25th Apr 2016 06:38
LONDON (Alliance News) - Online gaming company GVC Holdings PLC on Monday said its pretax profit fell in 2015 due to exceptional costs related to the takeover of larger rival Bwin.Party Digital Entertainment, but it posted higher net gaming revenue and increased its dividend.
GVC said its pretax profit for the year to the end of December was EUR25.5 million, compared to EUR41.3 million in 2014, primarily due to the EUR24.5 million in one-off charges booked from the acquisition of Bwin.
Net gaming revenue, however, grew to EUR247.7 million from EUR224.8 million, driven by sports wagers rising 15% to EUR1.7 billion from EUR1.5 billion.
GVC said its total dividend payout for the year will rise to 56.0 euro cents, up from 55.0 euro cents a year earlier.
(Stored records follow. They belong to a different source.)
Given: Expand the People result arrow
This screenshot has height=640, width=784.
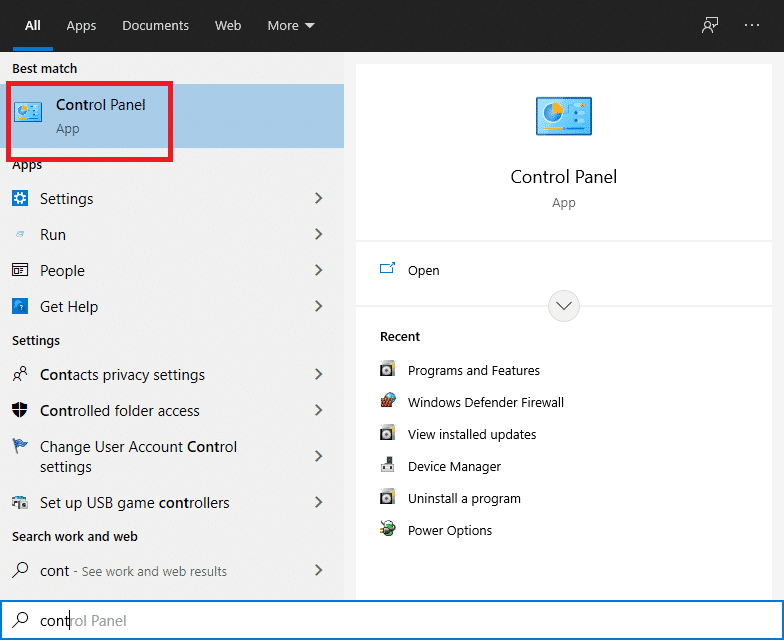Looking at the screenshot, I should (319, 270).
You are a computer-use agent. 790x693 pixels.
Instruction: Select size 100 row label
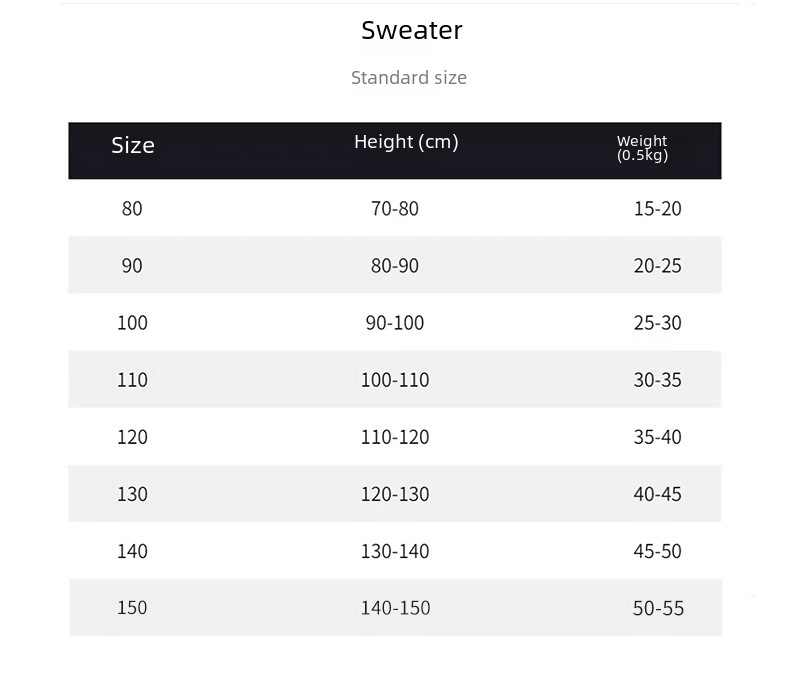[x=132, y=323]
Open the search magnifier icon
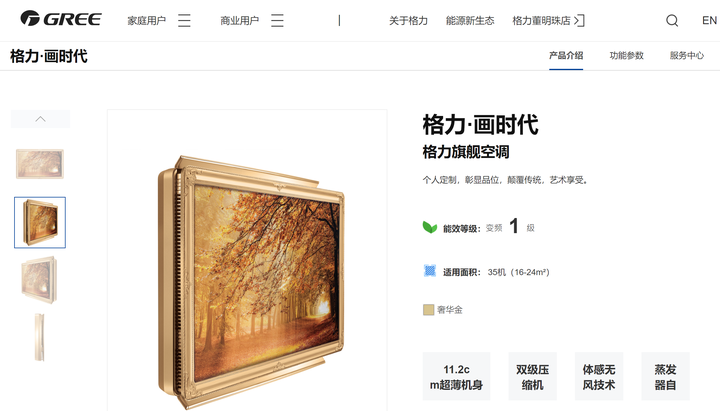 point(672,21)
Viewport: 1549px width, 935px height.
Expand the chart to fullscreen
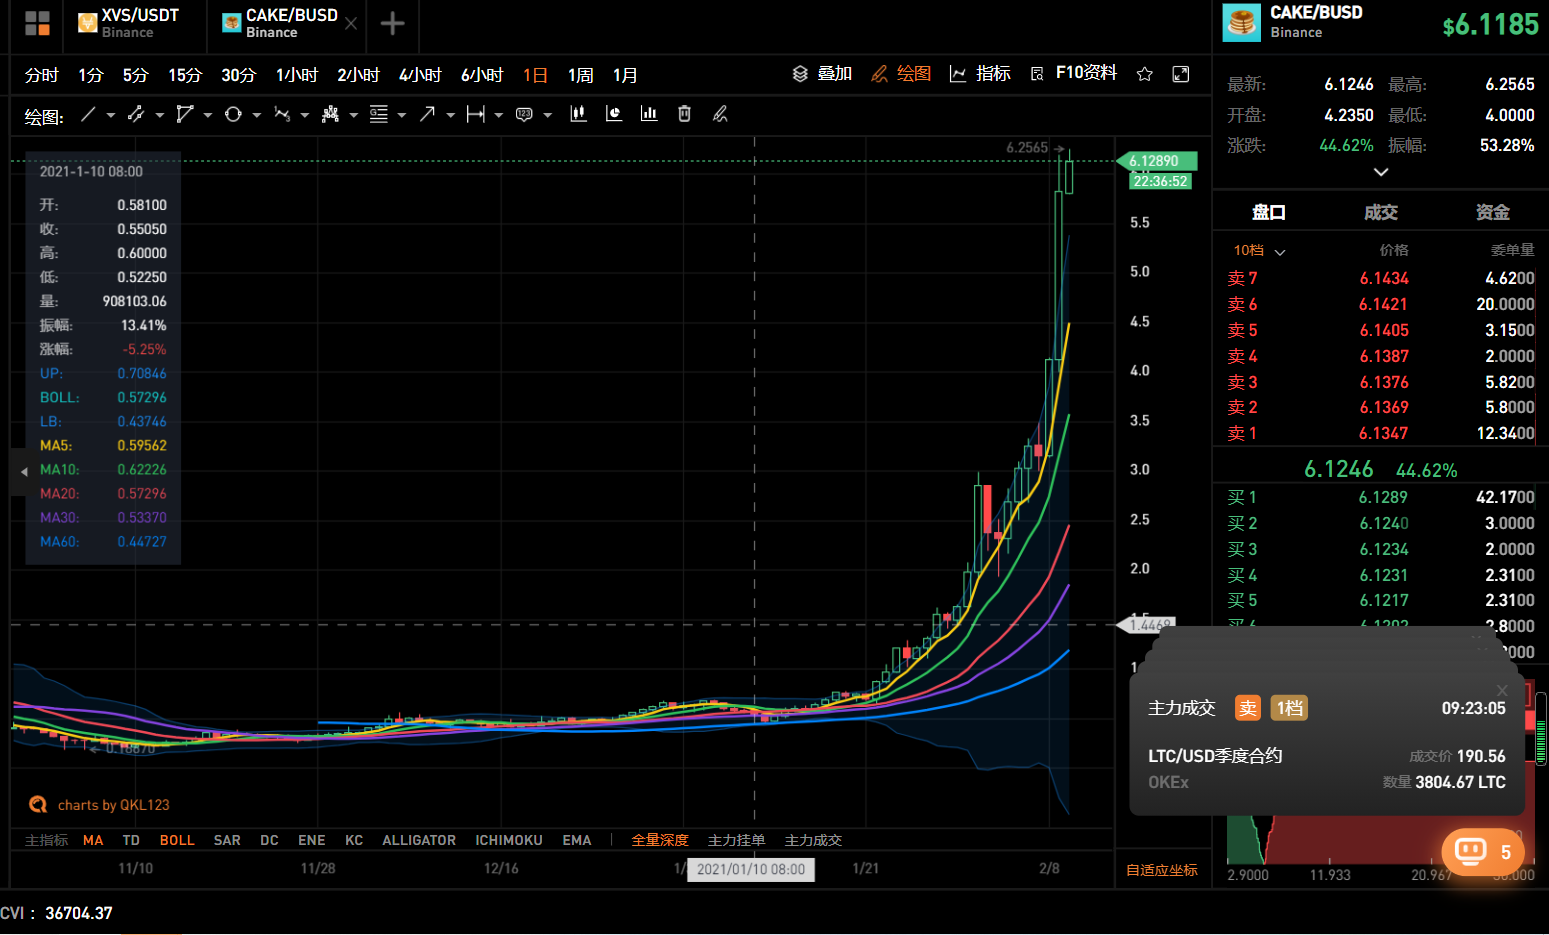[x=1181, y=74]
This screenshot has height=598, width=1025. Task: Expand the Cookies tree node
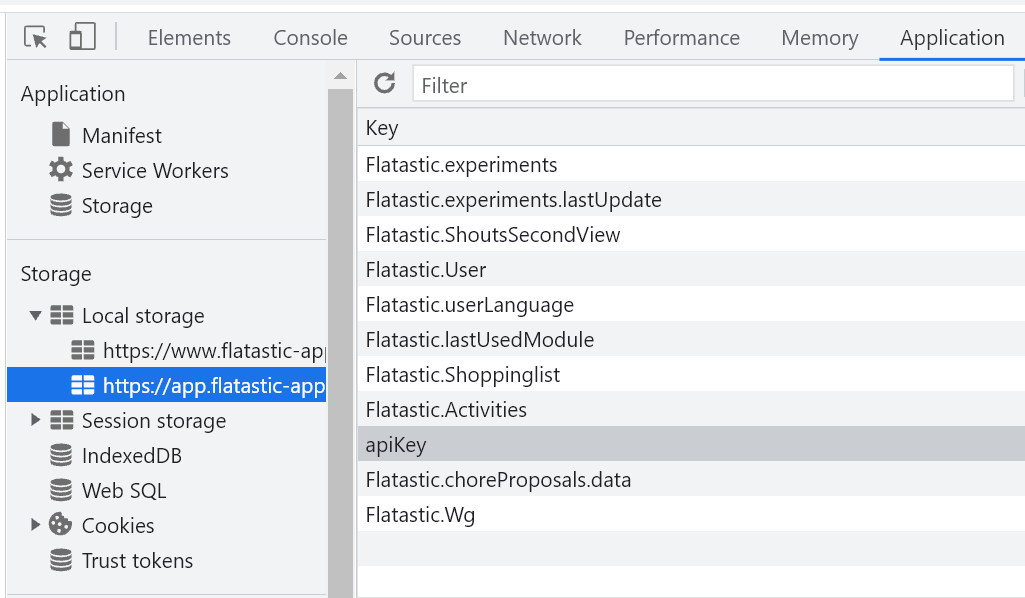[36, 525]
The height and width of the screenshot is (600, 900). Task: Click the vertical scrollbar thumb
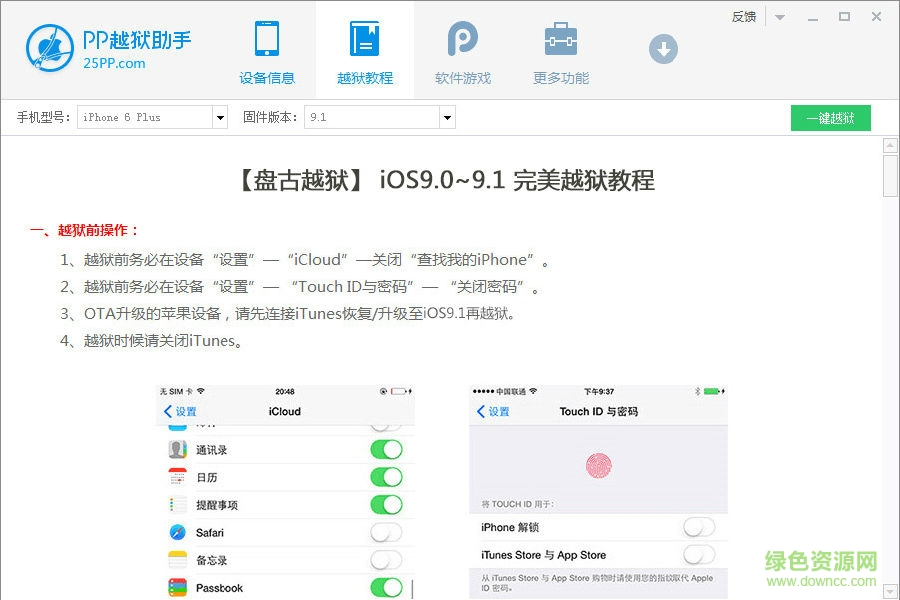click(x=890, y=177)
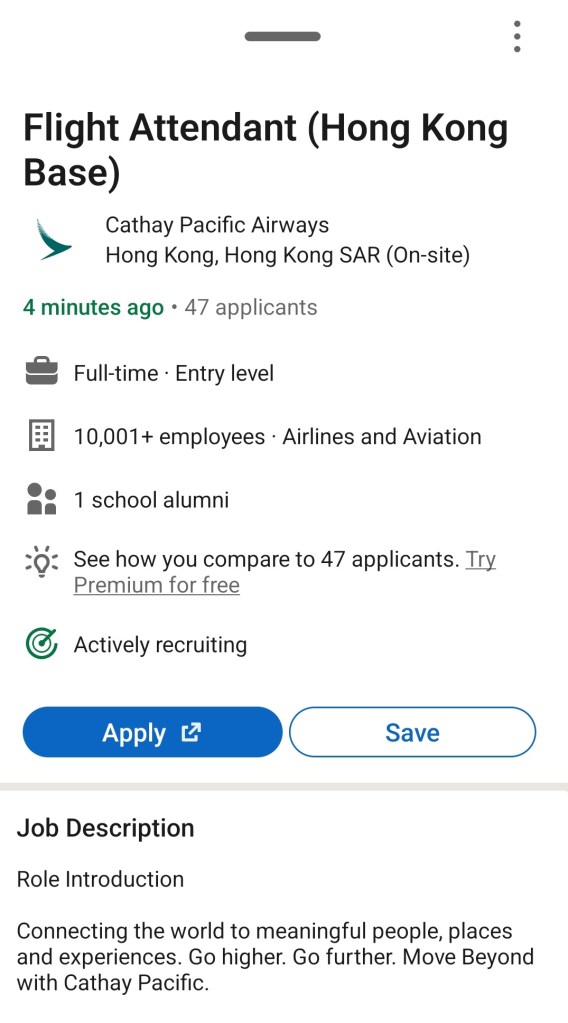Image resolution: width=568 pixels, height=1023 pixels.
Task: Tap the school alumni people icon
Action: coord(42,499)
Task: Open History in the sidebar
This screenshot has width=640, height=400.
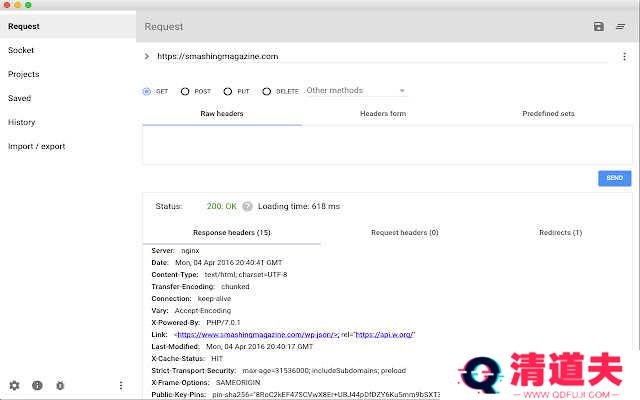Action: click(22, 122)
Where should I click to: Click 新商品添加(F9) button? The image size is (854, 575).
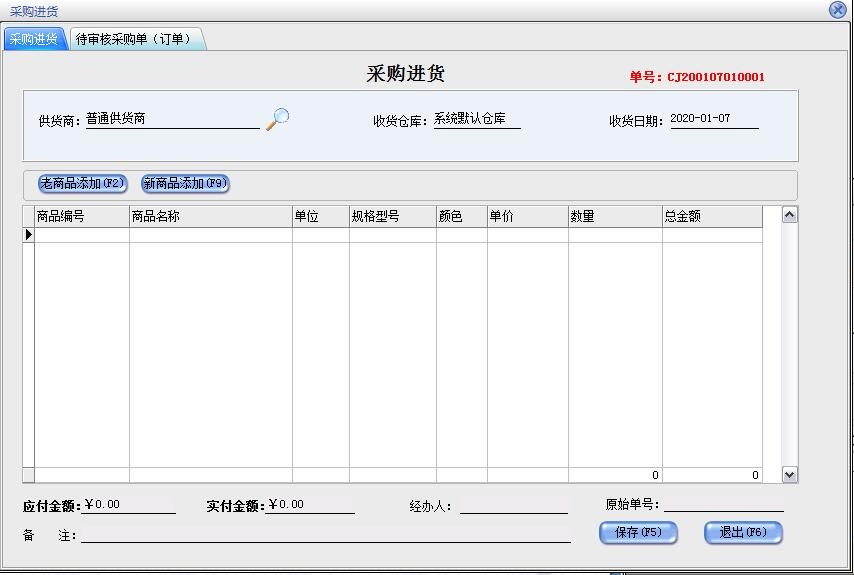pos(185,184)
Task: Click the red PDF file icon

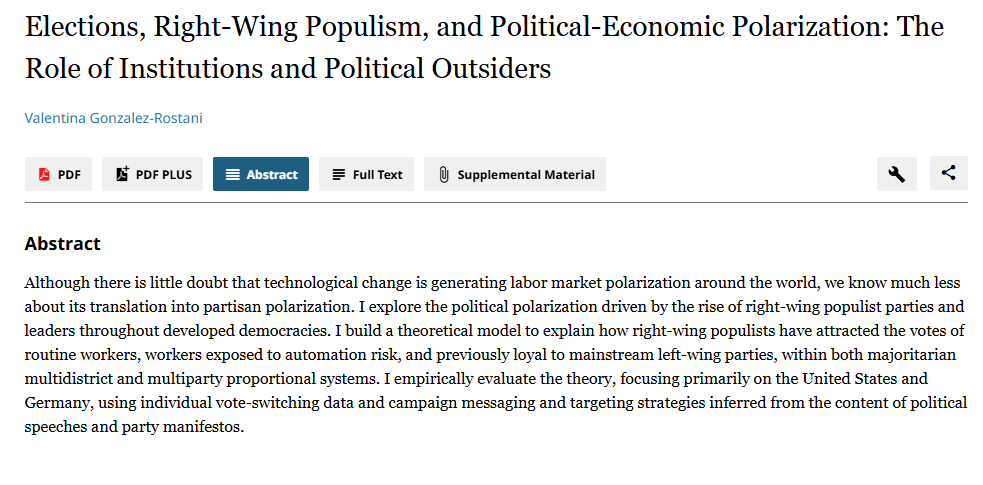Action: point(44,174)
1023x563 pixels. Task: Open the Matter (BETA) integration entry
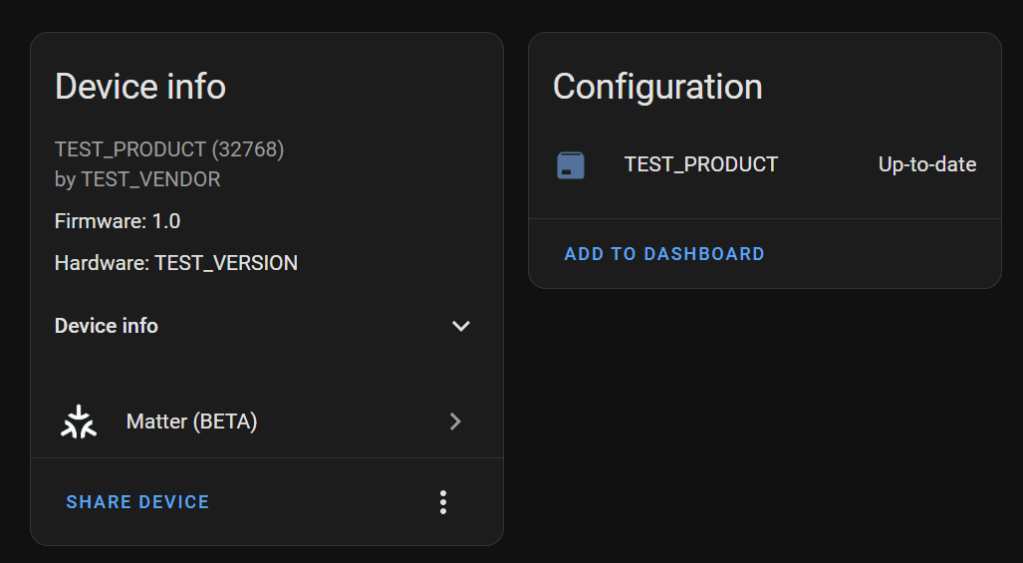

The focus for GVC is on 2016, and the group said its net gaming revenue ballooned in the first quarter thanks to the Bwin deal. Net gaming revenue was up to EUR167.7 million in the three months to the end of March from EUR60.0 million a year earlier. The Bwin deal completed on February 1.
Like-for-like, net gaming revenue per day increased 9.0% in the first quarter, GVC said.
It added it remains on track to deliver EUR125.0 million in synergies from the enlarged business by the end of 2017.
"GVC has never been in a stronger position going forward. The enlarged group is already enjoying encouraging trading, resulting from our unique mix of diversified products and strong brands. There is much work to be done, nevertheless, with GVC brands and bwin.party brands (including PartyPoker), growing, together with synergy benefits, we look forward with confidence to another successful year," Kenneth Alexander, GVC's chief executive, said in a statement.